D. J. Bernstein
Internet publication
djbdns

Command-line tools to debug DNS configuration

The interfaces for these tools are subject to change.
     dnsqr t fqdn
dnsqr asks for records of type t under the domain name fqdn. It prints the results in a human-readable format, more compact than the dig output format.

t may be a name or number. Currently recognized names: any, a, ns, mx, ptr, txt, cname, soa, hinfo, rp, sig, key, aaaa, axfr. Note that, if you want to perform a zone transfer, you should use axfr-get, not dnsqr axfr.

dnsqr is available in djbdns 1.01 and above.


     dnsq t fqdn s
dnsq sends a non-recursive DNS query to DNS server s for records of type t under the domain name fqdn. It prints the results in a human-readable format.
     tinydns-get t fqdn
     tinydns-get t fqdn ip
tinydns-get is like dnsq, but obtains its results from data.cdb in the current directory, in exactly the same way that tinydns and axfrdns obtain results from data.cdb in their root directories. If ip is provided, it simulates the results of a query from IP address ip; this matters if data.cdb differentiates among clients in different locations.
     dnstrace t fqdn r
dnstrace searches for all DNS servers that can affect the resolution of records of type t under the domain name fqdn, starting from the root server r. You can list more than one root server.

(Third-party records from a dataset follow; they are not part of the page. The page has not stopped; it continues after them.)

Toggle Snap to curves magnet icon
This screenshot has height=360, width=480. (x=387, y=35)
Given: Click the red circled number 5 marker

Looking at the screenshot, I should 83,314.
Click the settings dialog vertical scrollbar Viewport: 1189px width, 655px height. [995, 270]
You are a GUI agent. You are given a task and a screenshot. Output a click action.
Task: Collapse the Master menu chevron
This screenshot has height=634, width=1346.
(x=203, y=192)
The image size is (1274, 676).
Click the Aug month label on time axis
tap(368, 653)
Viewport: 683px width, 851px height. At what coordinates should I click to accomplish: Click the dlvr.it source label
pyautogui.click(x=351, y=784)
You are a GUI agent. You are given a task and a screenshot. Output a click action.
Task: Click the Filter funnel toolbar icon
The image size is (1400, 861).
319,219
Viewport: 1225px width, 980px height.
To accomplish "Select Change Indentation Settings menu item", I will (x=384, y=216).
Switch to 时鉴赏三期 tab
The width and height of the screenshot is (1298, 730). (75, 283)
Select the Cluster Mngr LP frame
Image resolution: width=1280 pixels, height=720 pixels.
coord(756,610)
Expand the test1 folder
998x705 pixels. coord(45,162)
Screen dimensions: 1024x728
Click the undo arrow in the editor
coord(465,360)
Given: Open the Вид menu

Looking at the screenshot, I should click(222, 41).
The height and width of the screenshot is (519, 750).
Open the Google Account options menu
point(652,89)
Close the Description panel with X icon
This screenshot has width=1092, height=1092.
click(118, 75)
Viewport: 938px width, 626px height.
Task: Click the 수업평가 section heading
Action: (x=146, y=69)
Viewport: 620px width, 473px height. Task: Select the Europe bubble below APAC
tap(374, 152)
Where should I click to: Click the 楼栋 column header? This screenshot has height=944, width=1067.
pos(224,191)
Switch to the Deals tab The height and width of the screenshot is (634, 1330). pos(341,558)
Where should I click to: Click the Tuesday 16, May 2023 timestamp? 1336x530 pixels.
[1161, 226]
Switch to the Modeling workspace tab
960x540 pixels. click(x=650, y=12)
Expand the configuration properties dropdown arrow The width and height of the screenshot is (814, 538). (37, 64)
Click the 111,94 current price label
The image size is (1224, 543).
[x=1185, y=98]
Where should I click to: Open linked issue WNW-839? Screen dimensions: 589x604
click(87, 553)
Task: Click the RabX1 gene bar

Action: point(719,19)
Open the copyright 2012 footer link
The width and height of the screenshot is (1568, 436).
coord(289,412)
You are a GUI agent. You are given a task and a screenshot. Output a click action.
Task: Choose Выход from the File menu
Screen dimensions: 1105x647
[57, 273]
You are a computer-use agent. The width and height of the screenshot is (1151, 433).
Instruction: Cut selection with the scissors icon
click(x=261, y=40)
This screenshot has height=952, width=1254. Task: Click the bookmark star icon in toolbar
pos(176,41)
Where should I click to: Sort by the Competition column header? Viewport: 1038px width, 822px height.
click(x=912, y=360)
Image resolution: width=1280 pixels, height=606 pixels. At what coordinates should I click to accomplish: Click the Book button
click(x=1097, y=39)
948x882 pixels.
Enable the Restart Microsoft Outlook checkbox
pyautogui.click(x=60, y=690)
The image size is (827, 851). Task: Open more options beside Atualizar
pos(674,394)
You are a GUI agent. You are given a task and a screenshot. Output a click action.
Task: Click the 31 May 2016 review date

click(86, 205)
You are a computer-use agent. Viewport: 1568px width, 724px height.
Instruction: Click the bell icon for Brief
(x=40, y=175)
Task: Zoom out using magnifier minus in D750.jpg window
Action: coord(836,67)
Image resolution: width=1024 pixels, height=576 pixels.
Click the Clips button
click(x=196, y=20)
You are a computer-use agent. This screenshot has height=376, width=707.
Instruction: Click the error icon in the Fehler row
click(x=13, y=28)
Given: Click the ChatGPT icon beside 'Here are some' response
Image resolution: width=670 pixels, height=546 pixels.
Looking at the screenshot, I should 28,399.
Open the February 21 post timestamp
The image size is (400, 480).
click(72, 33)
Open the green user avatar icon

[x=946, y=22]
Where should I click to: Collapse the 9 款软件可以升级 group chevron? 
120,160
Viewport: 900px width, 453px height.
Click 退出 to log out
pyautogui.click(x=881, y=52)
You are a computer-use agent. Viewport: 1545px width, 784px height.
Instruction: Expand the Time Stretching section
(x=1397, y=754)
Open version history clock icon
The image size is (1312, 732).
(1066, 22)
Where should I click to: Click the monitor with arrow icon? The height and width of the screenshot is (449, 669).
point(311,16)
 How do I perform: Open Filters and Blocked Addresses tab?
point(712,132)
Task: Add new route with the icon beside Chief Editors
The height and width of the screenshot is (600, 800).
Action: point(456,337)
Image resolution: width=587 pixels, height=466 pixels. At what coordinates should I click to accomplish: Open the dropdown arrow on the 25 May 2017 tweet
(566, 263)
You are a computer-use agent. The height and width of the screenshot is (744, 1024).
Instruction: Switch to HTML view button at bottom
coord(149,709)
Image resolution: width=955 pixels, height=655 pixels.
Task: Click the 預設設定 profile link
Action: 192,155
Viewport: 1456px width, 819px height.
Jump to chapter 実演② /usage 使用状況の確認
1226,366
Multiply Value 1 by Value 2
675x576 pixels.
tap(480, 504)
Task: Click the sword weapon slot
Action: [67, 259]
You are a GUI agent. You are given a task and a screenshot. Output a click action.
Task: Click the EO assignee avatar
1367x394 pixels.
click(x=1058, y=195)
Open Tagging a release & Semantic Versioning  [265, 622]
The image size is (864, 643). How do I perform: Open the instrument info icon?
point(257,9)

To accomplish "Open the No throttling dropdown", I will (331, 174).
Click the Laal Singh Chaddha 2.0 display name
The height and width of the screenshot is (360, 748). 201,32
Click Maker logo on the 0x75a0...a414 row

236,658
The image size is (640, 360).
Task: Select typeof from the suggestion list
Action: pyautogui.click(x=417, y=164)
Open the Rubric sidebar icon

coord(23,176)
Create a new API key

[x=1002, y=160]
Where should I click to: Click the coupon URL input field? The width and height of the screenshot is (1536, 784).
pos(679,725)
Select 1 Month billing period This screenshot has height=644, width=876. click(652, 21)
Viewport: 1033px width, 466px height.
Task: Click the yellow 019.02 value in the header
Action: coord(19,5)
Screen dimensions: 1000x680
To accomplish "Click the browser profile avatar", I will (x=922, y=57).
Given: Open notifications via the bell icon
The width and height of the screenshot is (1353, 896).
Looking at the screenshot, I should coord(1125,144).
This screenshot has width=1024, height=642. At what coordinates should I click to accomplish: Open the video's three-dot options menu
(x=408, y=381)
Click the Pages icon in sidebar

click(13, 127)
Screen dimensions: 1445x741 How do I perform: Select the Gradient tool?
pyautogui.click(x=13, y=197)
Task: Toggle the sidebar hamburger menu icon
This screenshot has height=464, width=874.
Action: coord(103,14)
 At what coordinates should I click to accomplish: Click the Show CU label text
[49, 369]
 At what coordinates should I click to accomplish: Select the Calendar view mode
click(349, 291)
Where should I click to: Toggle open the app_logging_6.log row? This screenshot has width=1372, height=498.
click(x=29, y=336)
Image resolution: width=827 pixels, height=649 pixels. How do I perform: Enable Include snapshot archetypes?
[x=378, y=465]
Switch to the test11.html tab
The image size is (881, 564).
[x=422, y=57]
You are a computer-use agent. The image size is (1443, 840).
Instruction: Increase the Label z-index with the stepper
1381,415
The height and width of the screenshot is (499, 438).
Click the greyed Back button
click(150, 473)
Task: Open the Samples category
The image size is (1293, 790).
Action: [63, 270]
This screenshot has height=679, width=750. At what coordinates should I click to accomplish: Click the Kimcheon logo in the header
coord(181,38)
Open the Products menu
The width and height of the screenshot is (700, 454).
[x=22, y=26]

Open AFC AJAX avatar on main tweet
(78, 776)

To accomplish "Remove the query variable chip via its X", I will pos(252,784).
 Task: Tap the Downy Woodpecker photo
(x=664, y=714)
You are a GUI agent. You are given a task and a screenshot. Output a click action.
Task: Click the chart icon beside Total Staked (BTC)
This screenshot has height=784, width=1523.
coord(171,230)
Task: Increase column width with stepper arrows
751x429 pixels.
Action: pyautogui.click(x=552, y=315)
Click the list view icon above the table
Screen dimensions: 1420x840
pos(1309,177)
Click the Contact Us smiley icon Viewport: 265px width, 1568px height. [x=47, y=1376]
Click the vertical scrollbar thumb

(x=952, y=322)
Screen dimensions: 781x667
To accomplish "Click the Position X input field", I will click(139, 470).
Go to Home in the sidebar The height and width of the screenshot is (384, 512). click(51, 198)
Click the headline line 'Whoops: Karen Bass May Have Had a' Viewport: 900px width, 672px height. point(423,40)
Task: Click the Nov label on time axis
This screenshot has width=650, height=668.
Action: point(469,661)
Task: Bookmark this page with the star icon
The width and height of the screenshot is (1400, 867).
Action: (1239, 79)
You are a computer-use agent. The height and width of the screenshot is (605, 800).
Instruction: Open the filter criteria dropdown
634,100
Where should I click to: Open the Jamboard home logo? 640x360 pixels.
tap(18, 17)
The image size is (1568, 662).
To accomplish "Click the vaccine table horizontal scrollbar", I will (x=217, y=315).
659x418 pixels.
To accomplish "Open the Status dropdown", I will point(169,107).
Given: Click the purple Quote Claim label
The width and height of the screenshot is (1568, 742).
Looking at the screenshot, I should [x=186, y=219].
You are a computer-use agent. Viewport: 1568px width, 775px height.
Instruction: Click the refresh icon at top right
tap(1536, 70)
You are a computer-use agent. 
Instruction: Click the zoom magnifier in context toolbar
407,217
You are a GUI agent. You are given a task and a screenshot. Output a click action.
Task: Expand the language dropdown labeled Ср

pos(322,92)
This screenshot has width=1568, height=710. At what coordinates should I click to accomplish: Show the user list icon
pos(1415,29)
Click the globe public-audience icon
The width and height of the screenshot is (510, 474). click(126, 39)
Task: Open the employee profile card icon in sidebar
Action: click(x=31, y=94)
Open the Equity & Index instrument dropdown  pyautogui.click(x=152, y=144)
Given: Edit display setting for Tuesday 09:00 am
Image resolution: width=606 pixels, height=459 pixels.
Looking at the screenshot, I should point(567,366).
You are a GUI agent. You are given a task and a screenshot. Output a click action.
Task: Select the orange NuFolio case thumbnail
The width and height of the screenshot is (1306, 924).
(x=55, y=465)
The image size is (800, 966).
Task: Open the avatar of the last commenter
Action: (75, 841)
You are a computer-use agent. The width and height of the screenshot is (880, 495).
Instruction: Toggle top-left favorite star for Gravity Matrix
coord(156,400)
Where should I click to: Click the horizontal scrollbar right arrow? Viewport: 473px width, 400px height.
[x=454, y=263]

dnstrace uses the standard DNS resolution algorithm, but follows all possible paths in the algorithm. It prints all responses it receives from DNS servers; it also prints warnings about slow servers, dead servers, misdelegated (``lame'') servers, and misformatted packets. dnstrace is similar in spirit to DOC and dnswalk but is much more effective than those tools at debugging resolution problems.

In versions 1.03 and above: You can pipe dnstrace through dnstracesort for human-friendly output. dnstrace can take a long time to run, so standard procedure is to save its output in a file:

     dnstrace any www.aol.com a.root-servers.net > AOL &
Then you can run dnstracesort to see the results so far:
     dnstracesort < AOL | less
The dnstracesort output uses ul codes for boldface and underline; these codes are displayed properly by less. Sample results (converted to HTML):
     dnstrace a mail.lanset.com a.root-servers.net | dnstracesort | less
	(note the bad ns2.lanset.com address from the roots)
     dnstrace a www.nasa.gov a.root-servers.net | dnstracesort | less
	(note the lame server)
     dnstrace a www.netscape.com a.root-servers.net | dnstracesort | less
     dnstrace a www.aol.com a.root-servers.net | dnstracesort | less
     dnstrace a www.aol.com `cat /etc/dnsroots.global` | dnstracesort | less

Beware that, as of January 2001, dnstrace produces more than 5 megabytes of output for the complete trace of cr.yp.to starting from all the root servers. It ends up sending more than 6000 queries to more than 200 different servers.